Venice.
Venice is the place where I am from.
I was actually born in Lido of Venice but this is another post...
Venice is considered one of the most beautiful places in the world, and I can honestly say that I am proud to be a Venetian. My friends know it, and some like to laugh and tease me about it, but I believe that your hometown belongs to you, is one of our roots, it will never leave you along your journey.
Growing older I began loving this place more and more.
Coming back from the United States I could never have enough of this beautiful island; this marvelous historical capital that stood on its water, the lagoon of Venice, for centuries.
Is an island that stood up against many things: from the Turkish invasion to the horde of tourism that continuously walks all over its fondamenta and calli (Venetian streets along the canals), bridges and campi (Venetian squares); from the moon that manages the increasing of the lagoon, flowing in and out St. Mark's square, but also overflowing canals and leaving astonished Americans and Chinese people walking over small and narrow structures, wearing plastic boots wondering what went wrong; from the war and the disasters that rarely happened during history (a structural disaster destroyed the campanile, the tower in St. Mark's square fell down) to the many renovations that always take place somewhere around the island.
Venice keeps standing up for our pleasure and the joy of our eyes.
My gorgeous island, made of marble and stone palaces, made of happy chattery people, made of churches, light, fog, gondolas, Carneval, Murano, Burano and Torcello islands, made of fireworks reflecting on the water at the end of August for the Redentore festivity.
Made of magic.
No other places are alike.
"Venetian civilization developed in spite of enormous difficulties. It was necessary to reclaim the land from the lagoon, dry out the marshes and embank the canals which also had to be dug and kept open. Even if the land was fertile, there was not much of it and it did not provide enough for the growing community to survive. It was therefore necessary to exploit the seawater which provided not only fish and water flow, but also salt – a precious commodity for the survival of both man and beast. Other valuable merchandise was to be found far away over the sea in the East where the Roman-Byzantine emperor (the Basileus) reigned, supreme protector of the lagoon community. The rare merchandise which came from the interior of Asia was transported on Venetian ships back to the lagoon ports, leaving again almost immediately, going up rivers and struggling over what remained of the ancient passes in Italy, Germany and Bohemia. In the year 810, the same year that the capital was shifted to the Rialtine islands, following its refusal of the Longobard lowland territories, and after the expulsion of Charlemagne’s Franks, the insular Venice of that time chose the sea as the means on which to build its destiny, a choice which was to bring the city great power and fame. It also marked the birth of a people that was to reign over the sea for centuries, and as chronicler wrote at the end of the twelfth century “the strongest people that sails the seas”."
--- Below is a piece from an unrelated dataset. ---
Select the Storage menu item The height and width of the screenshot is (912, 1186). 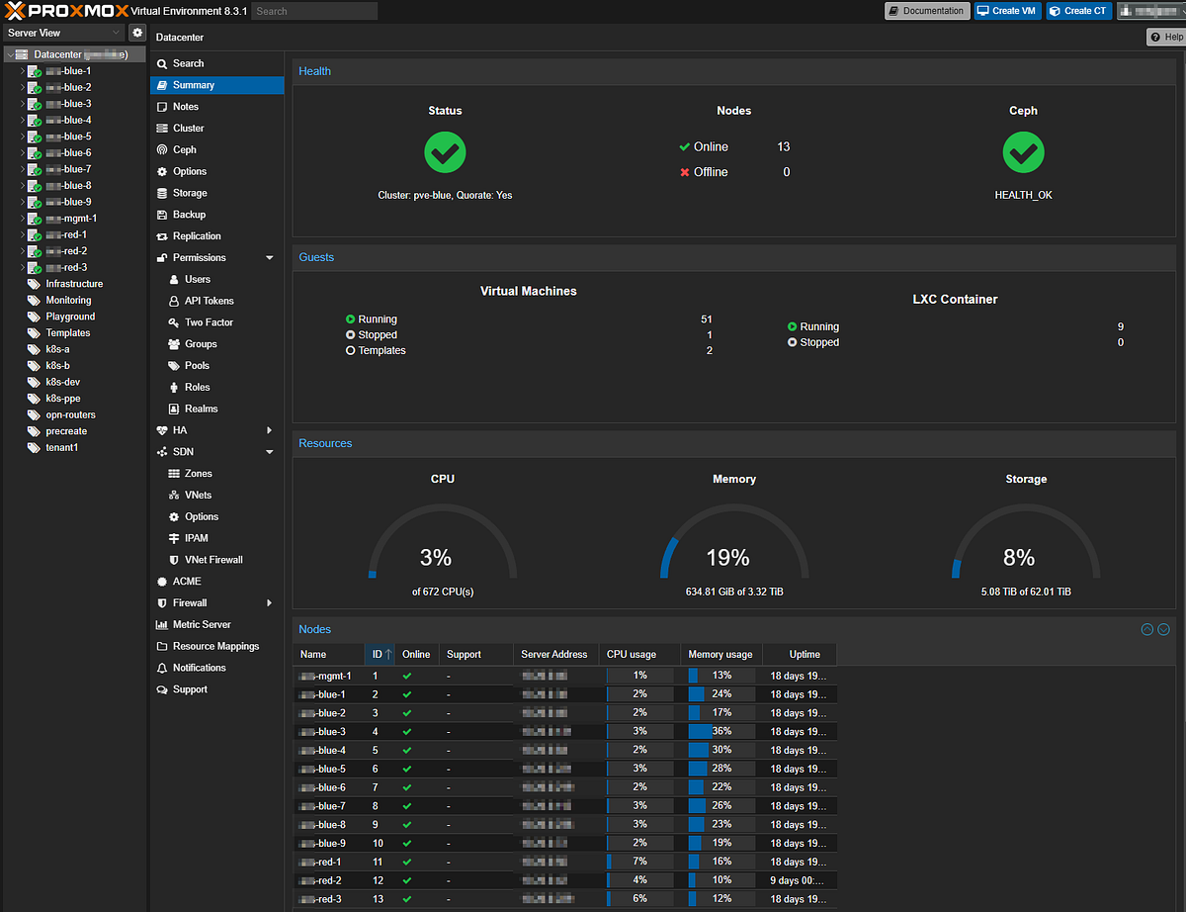pos(190,194)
Text from Venice – Venedig, Fulvio Roiter, Vianello Libri
St. Mark’s Square is the most beautiful dance hall in the world and nothing but blue sky is worthy of being its ceiling.
Napoleon Bonaparte, 1810
In all big cities, I spend my time in a fairly small island. The island of San Marco, with its hundred and twenty coffee houses or salons will probably set a limit to my wanderings.
Stendhal, 1845
Cloisters and galleries: so light, they might have been the work of fairy hands: so strong that centuries had battered them in vain: wound round and round this place…
Charles Dickens, 1846
Whatever in St. Mark’s arrests the eye, or affects the feelings, is either Byzantine, or has been modified by Byzantine influence. And round the walls of the porches there are set pillars of variegated stones, porphyry, and deep-green serpentines spotted with flakes of snow, and marbles, that half refuse and half yield, to the sunshine, Cleopatra- like, “their bluest veins to kiss”.
John Ruskin, 1851
We returned up the Grand Canal in our gondola. We watched the double line of palaces between which we passed reflect the light and angle of the sun upon their rosy surfaces, and alter with them, seeming not so much private habitations and historic buildings as a chain of marble cliffs…
Marcel Proust, 1925
… a charming note of unpredictability, an arcane translucence. We are flying over the sea and out of that sea appears an undecipherable arabesque of signs, hieroglyphics and mysterious letters in some Sumeric alphabet. A strange tapestry it seems, a mandala, an interminable decoration, the proliferation of canals, embankments and small lakes that go to make up the Venetian Lagoon and which, seen from above, make you think of an immense and wonderful Persian carpet.